→ Input for this task:
+ + + + +

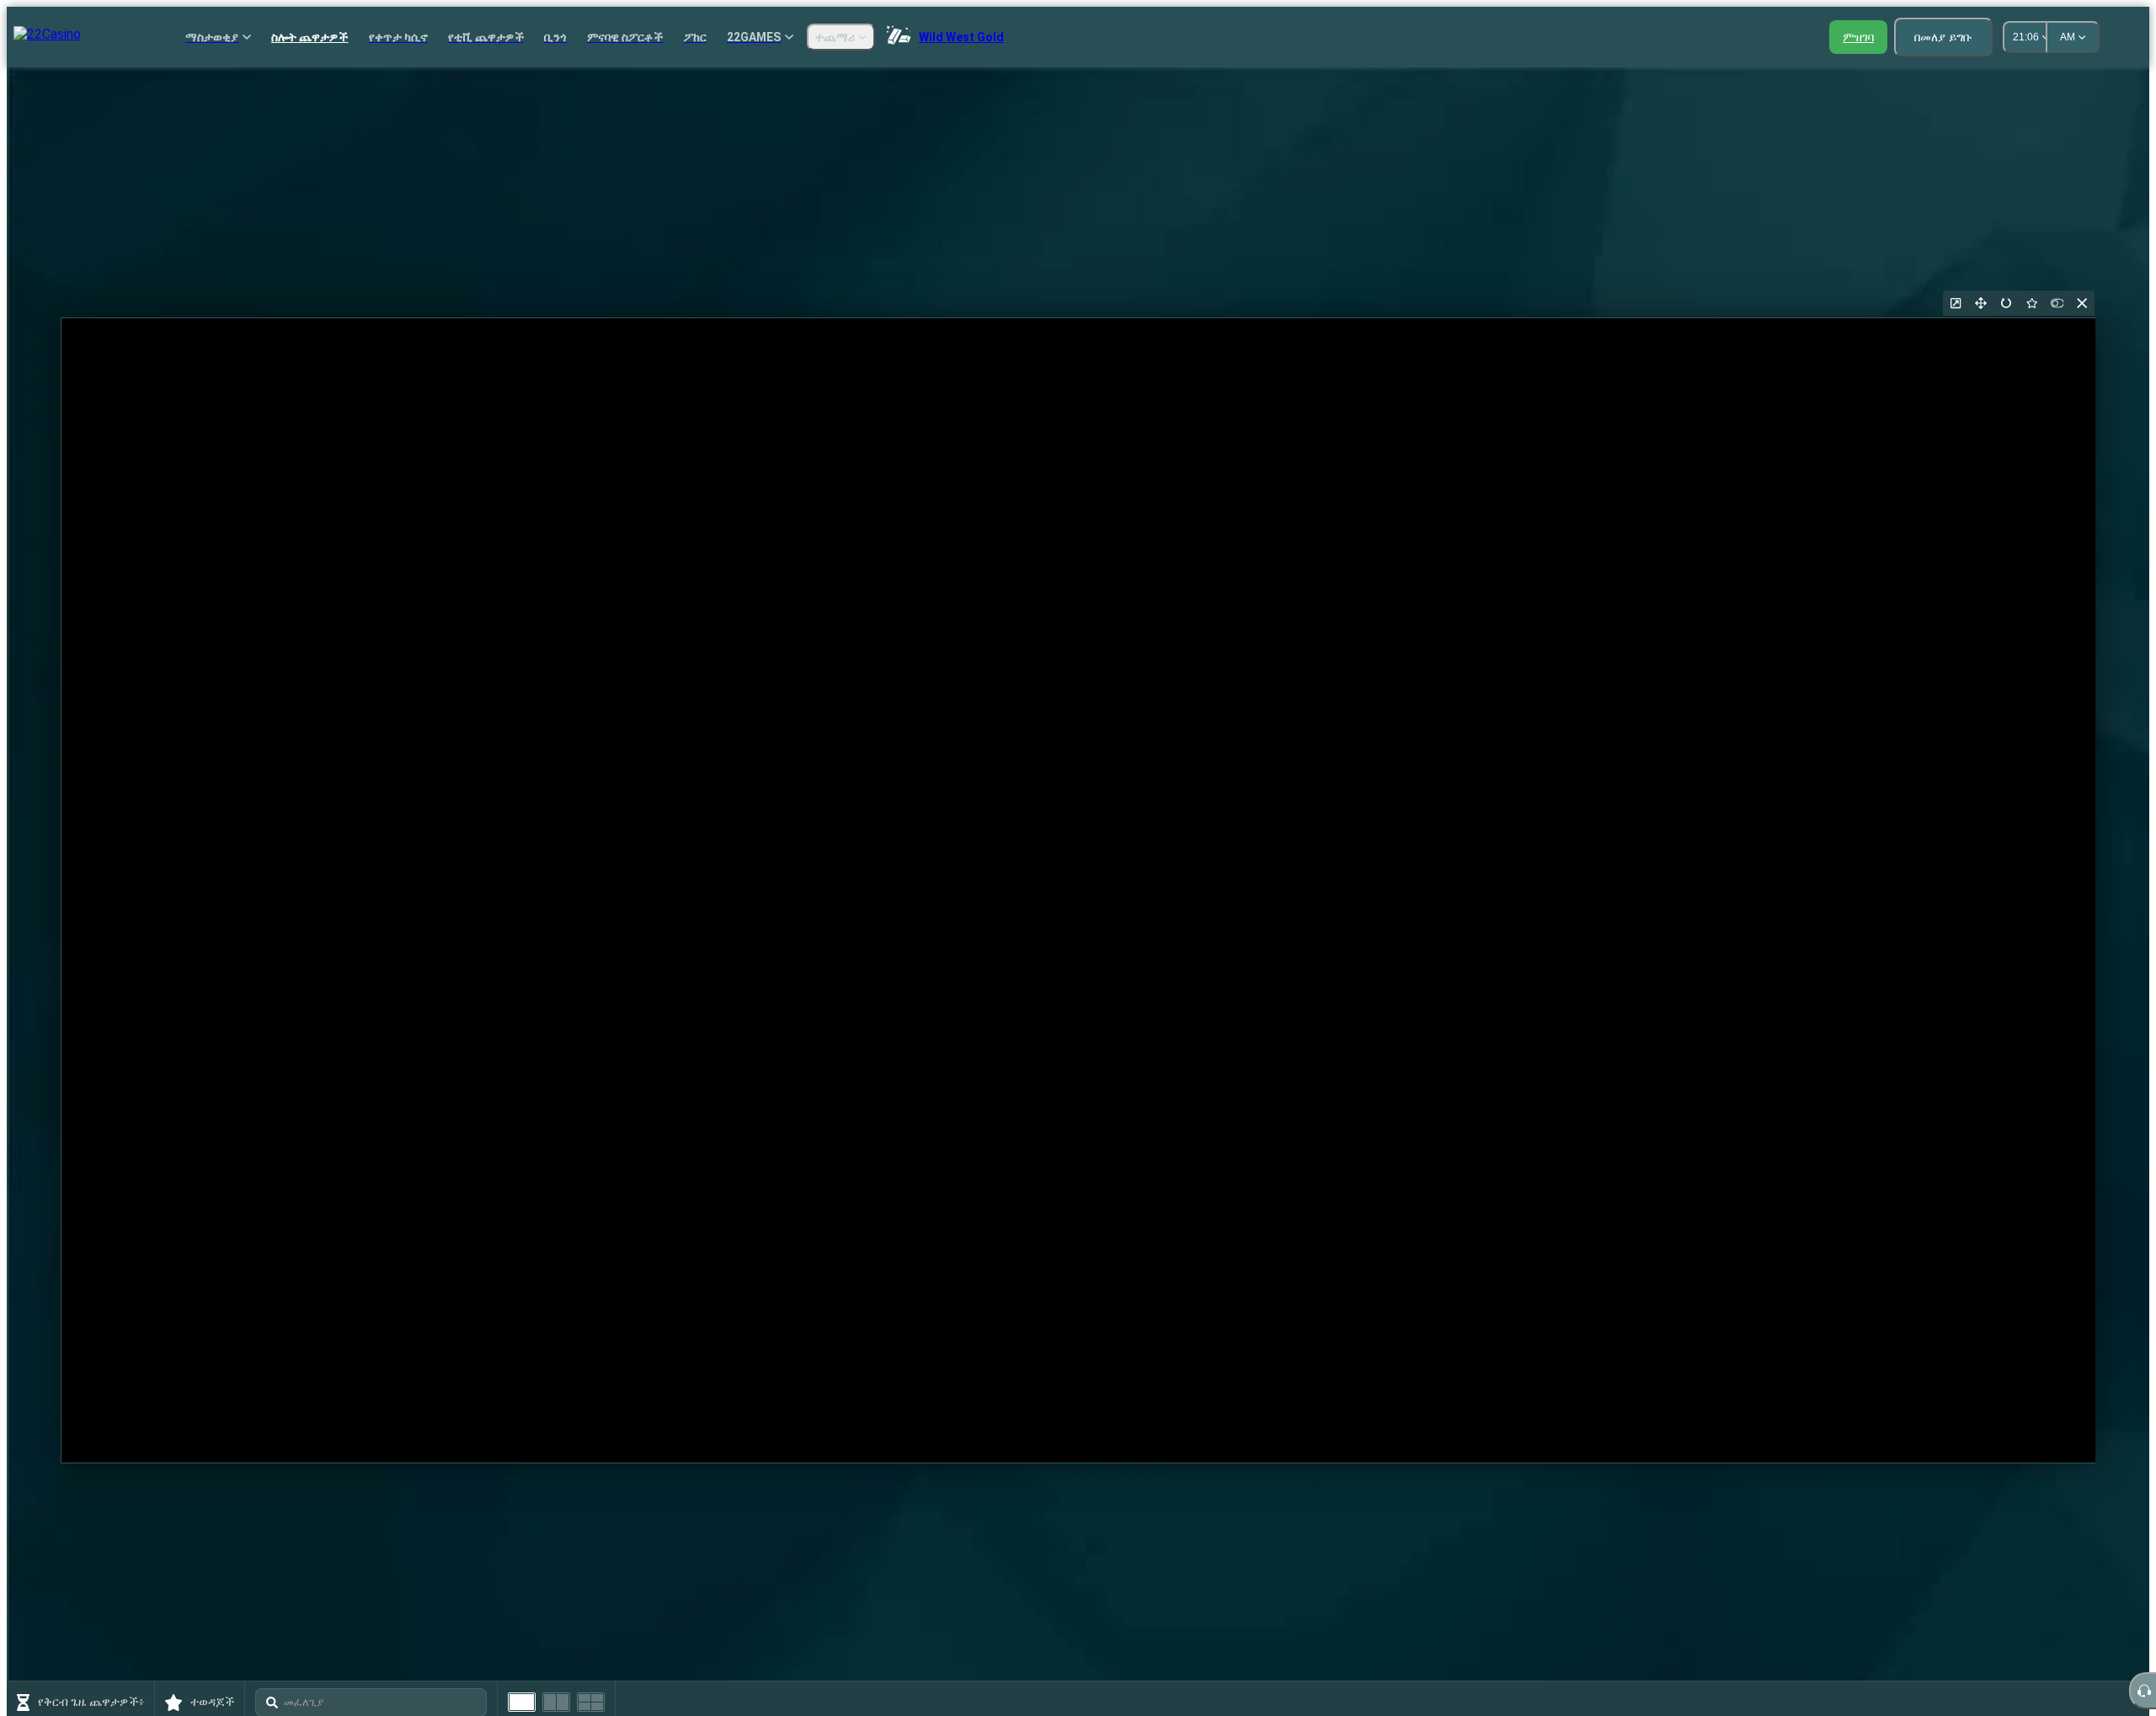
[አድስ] (2006, 303)
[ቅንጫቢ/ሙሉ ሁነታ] (2056, 303)
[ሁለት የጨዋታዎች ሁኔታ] (556, 1702)
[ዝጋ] (2082, 303)
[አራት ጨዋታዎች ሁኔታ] (591, 1702)
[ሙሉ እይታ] (1980, 303)
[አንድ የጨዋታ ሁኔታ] (522, 1702)
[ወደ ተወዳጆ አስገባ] (2031, 303)
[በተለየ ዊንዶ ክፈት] (1955, 303)
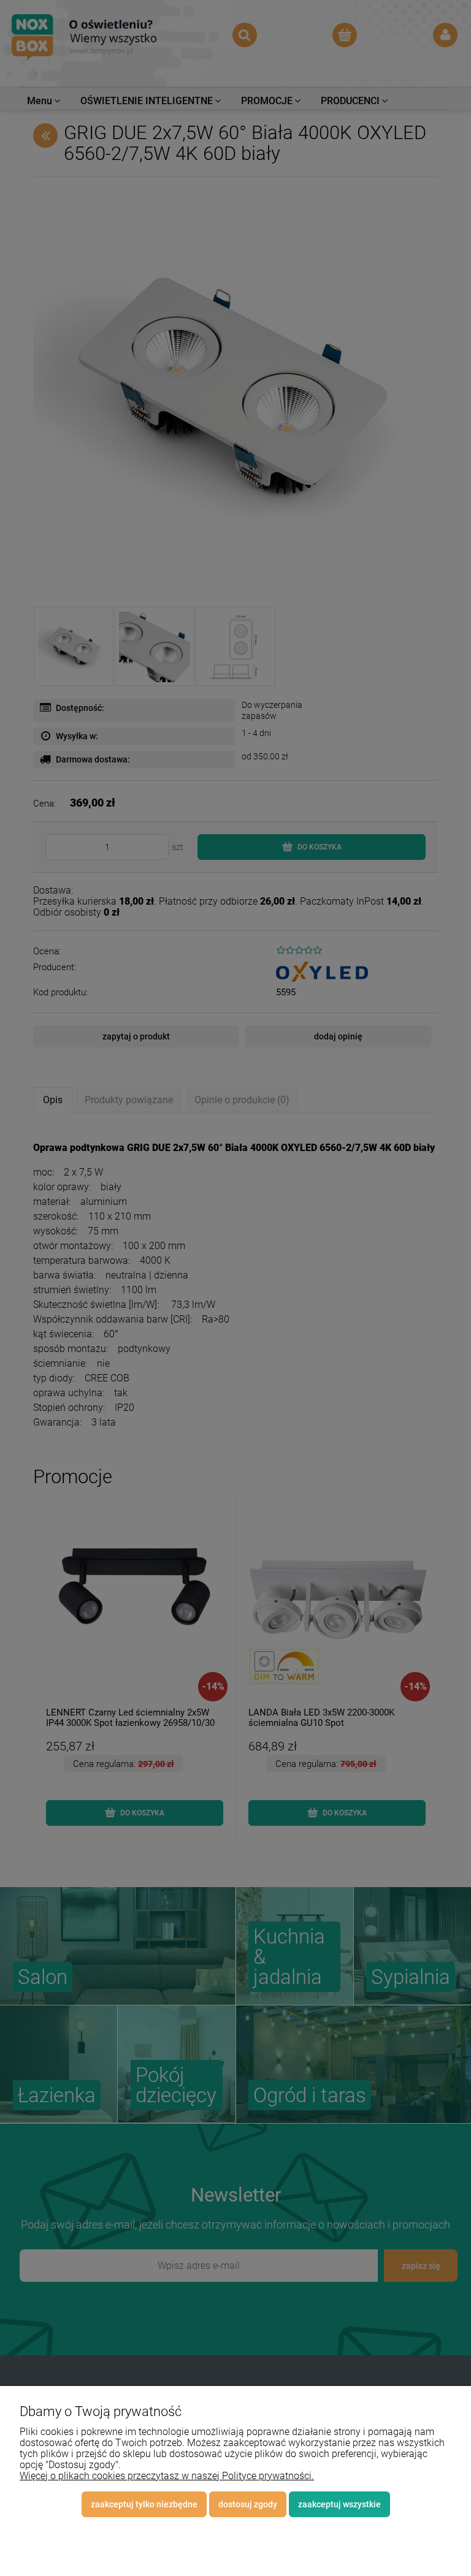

+ + + + +

Repeat all of the entries above exactly. Keep pictures out of it.

→ Exercise output:
[አድስ] (2006, 303)
[ቅንጫቢ/ሙሉ ሁነታ] (2056, 303)
[ሁለት የጨዋታዎች ሁኔታ] (556, 1702)
[ዝጋ] (2082, 303)
[አራት ጨዋታዎች ሁኔታ] (591, 1702)
[ሙሉ እይታ] (1980, 303)
[አንድ የጨዋታ ሁኔታ] (522, 1702)
[ወደ ተወዳጆ አስገባ] (2031, 303)
[በተለየ ዊንዶ ክፈት] (1955, 303)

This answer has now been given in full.